While some women had already transitioned into a natural lifestyle, the new millennium brought in the Comeback of the natural ‘do. Or as I like to refer to it, the ‘NatFad (natural fad)’.
Rapper Lil’ Kim wears a platinum blonde weave, while singer Macy Gray sports a new-school Afro. Some black women perm, some press, others go with natural twists, braids and locks. Just about any style (save for the jheri curl, although still worn by those very few hangers-on…lol) is now accepted and all kinds of shapes and colors can be found all cultures and races.
Journey to Natural Hair
But the natural had come full circle and was now being rocked by women of all ages and skin tones. Natural Hair Journeys, Big Cuts, and TWAs (tiny weeny Afros) take YouTube by storm, as young Black teens and women teach each other their hair maintenance and styling techniques.
Having black skin and kinky hair is no longer so disgraceful, as women and men of color are discovering that there is beauty in how they look. The mainstream media catches on and publicizes being black as acceptable. The “My Black Is Beautiful” tour, organized by several cosmetic companies, including Pantene and Olay, travels to major cities including Atlanta, discussing the ideals that shape Afro-textured hair, and offering free styling and information on hair care.

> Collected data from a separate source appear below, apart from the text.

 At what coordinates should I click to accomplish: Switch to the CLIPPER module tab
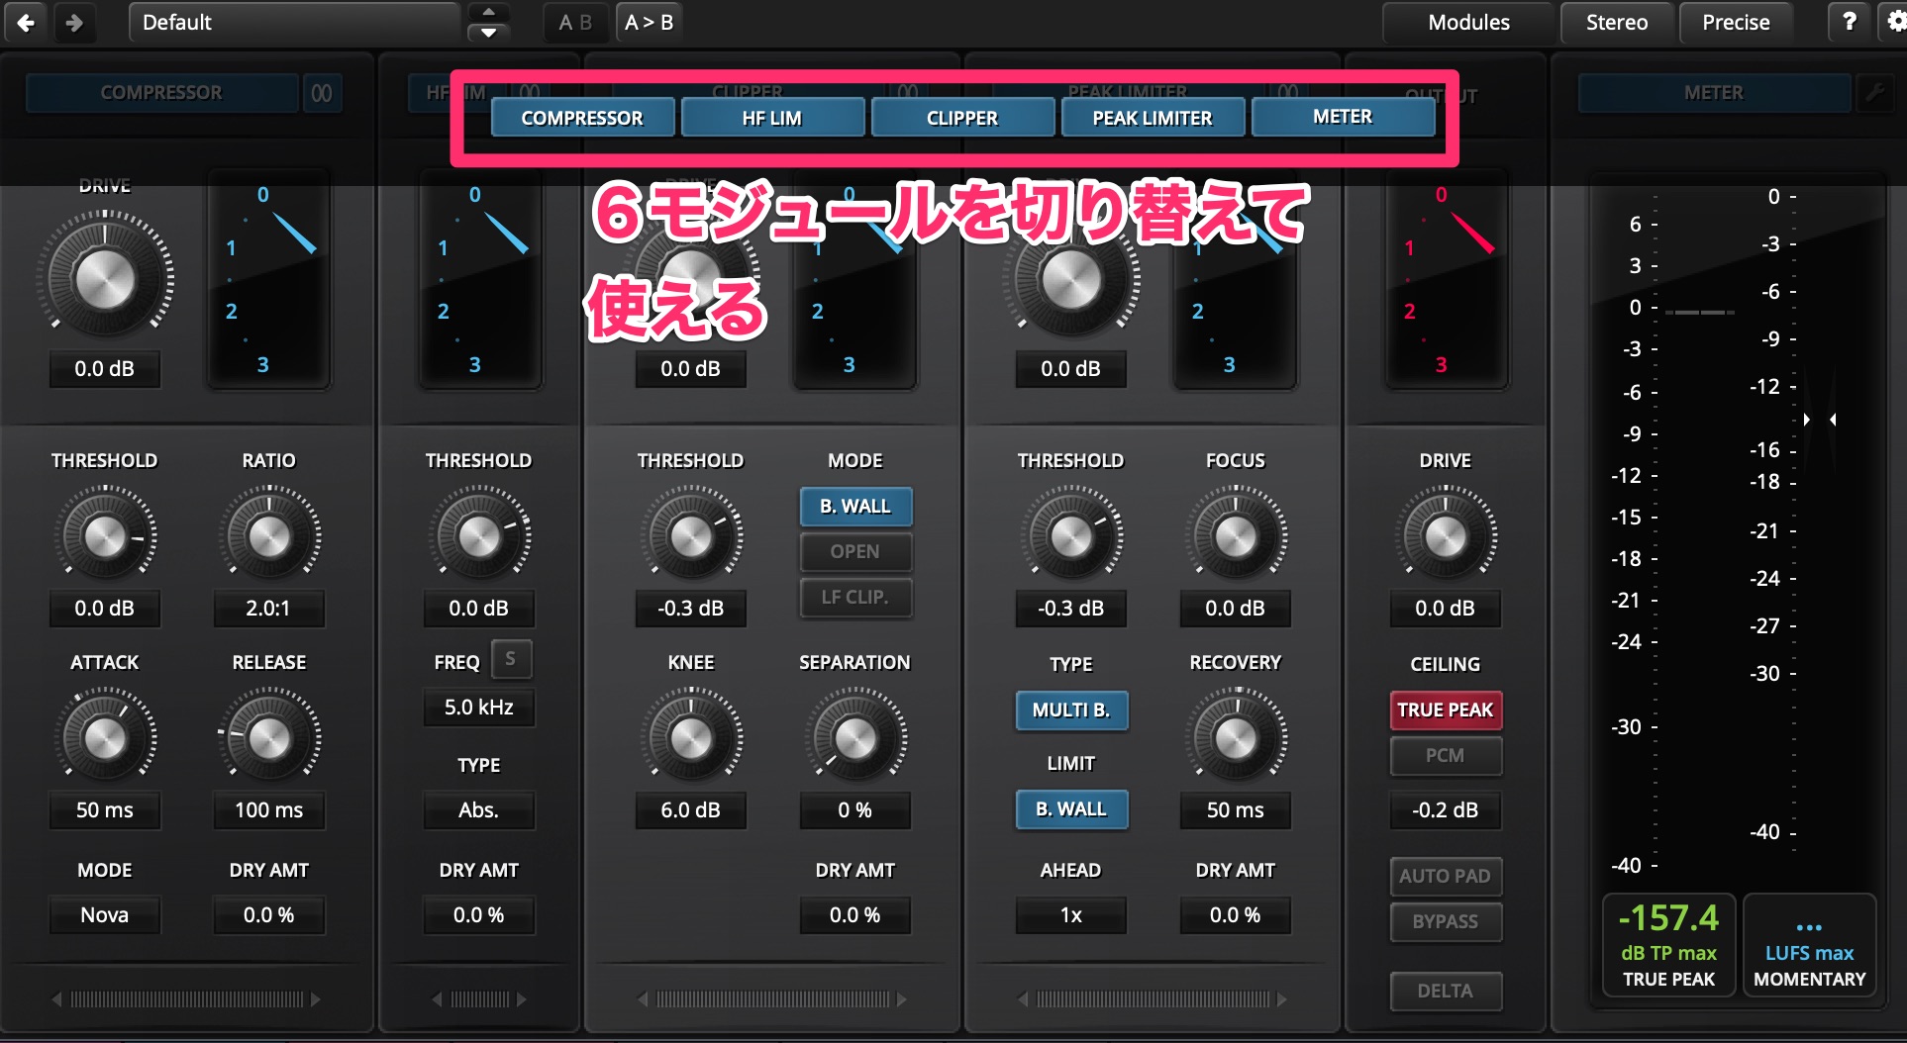[961, 118]
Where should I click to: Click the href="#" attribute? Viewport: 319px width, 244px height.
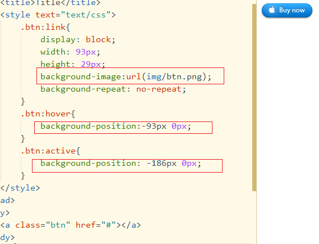tap(96, 225)
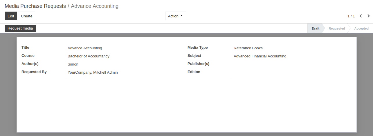This screenshot has height=136, width=373.
Task: Click the Edit button
Action: pyautogui.click(x=11, y=16)

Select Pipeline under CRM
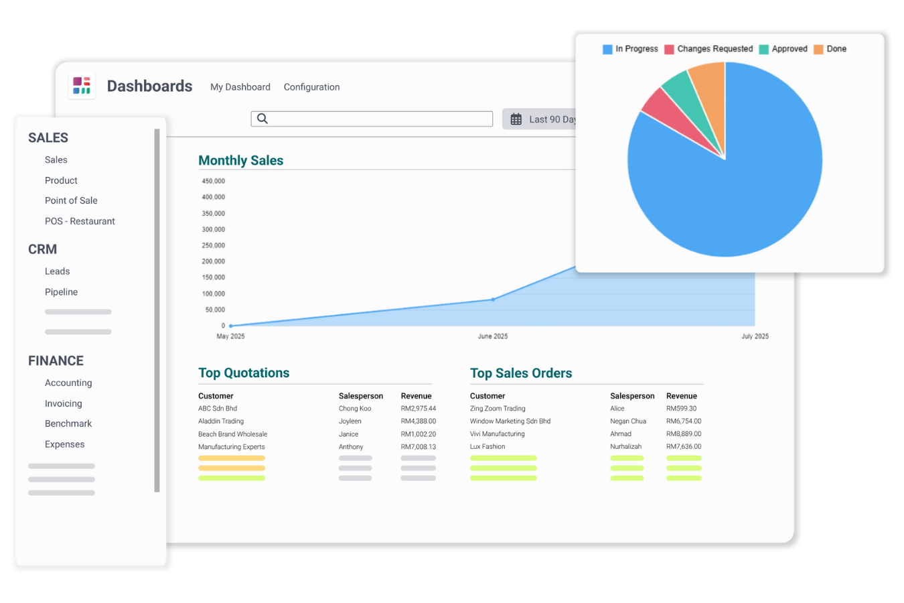click(61, 292)
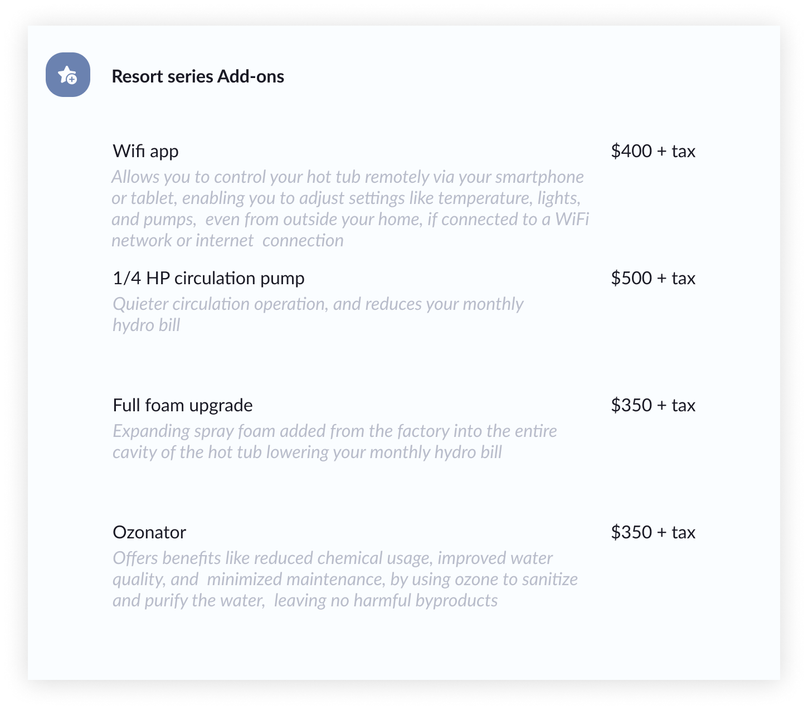808x710 pixels.
Task: Choose the Full foam upgrade title
Action: tap(182, 405)
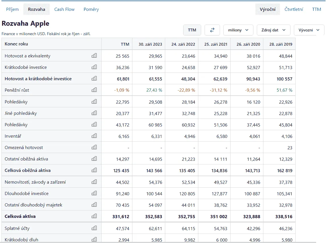Open the Poměry tab
This screenshot has width=329, height=243.
click(91, 9)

Being natural means using more natural products – products without the harsh detergents and drying ingredients that were acceptable for chemically-straightened hair. Now having and caring for natural hair becomes a trend, as companies seek out ways to maximize their money-making potential using this quickly-growing natural hair trend. All of a sudden you begin seeing ‘sulfate-free’ shampoo’s and ‘silicone-free’ conditioners; added oils and natural ingredients line the shelves as the world seems to turn towards a more greener way of life. Every brand now has a “natural line” where none existed just a few years prior. The hair care industry is growing at the speed of light and will soon become a billion dollar industry. Even afro and natural-textured weaves and wigs are now being sold in black beauty shops, as those women with straight hair want to sport the natural style without doing the big chop. What a 180° turn, huh?
There are still some, however, who cannot accept natural hair and black hair styles as either ideal or professional. In a rash of stories and events, many of these same situations still taking place now, black hair stays at the top of the discussion board in the news, on radio shows, and on television, whether negatively or positively:
2003: New Bedford, Mass. Dance teacher Amy Fernandes’ refuses to allow 4-year-old Amari Diaw to participate in her ballet dance recital along with the other children in her class who have been practicing for the exciting event because she requires the girls to pull back their hair into a bun. Amari’s mom put Amari’s very curly hair into cornrows and pulled it back into a bun. Fernandes, however, insisted that the braids be removed and that Amari’s hair be pulled back straight into a bun.
2006: Baltimore Police Department’s new, more rigid professional appearance standards prohibit such hairstyles as cornrows, dreadlocks and twists. These natural hairstyles are deemed to be “extreme” and a “fad” by the department. According to General Order C-12: “Extreme or fad hairstyles are PROHIBITED, including but not limited to: cornrows, Mohawks, dreadlocks, and twists, as well as designs or sculptures using the hair and/or cut into the hair.” When asked to explain the reason for the change, the Department explained that the police were blending in with the criminals. (!!!)
2007: MSNBC Radio Host Don Imus loses his job when he calls the Rutgers’ women’s basketball team “some nappy-headed hos.”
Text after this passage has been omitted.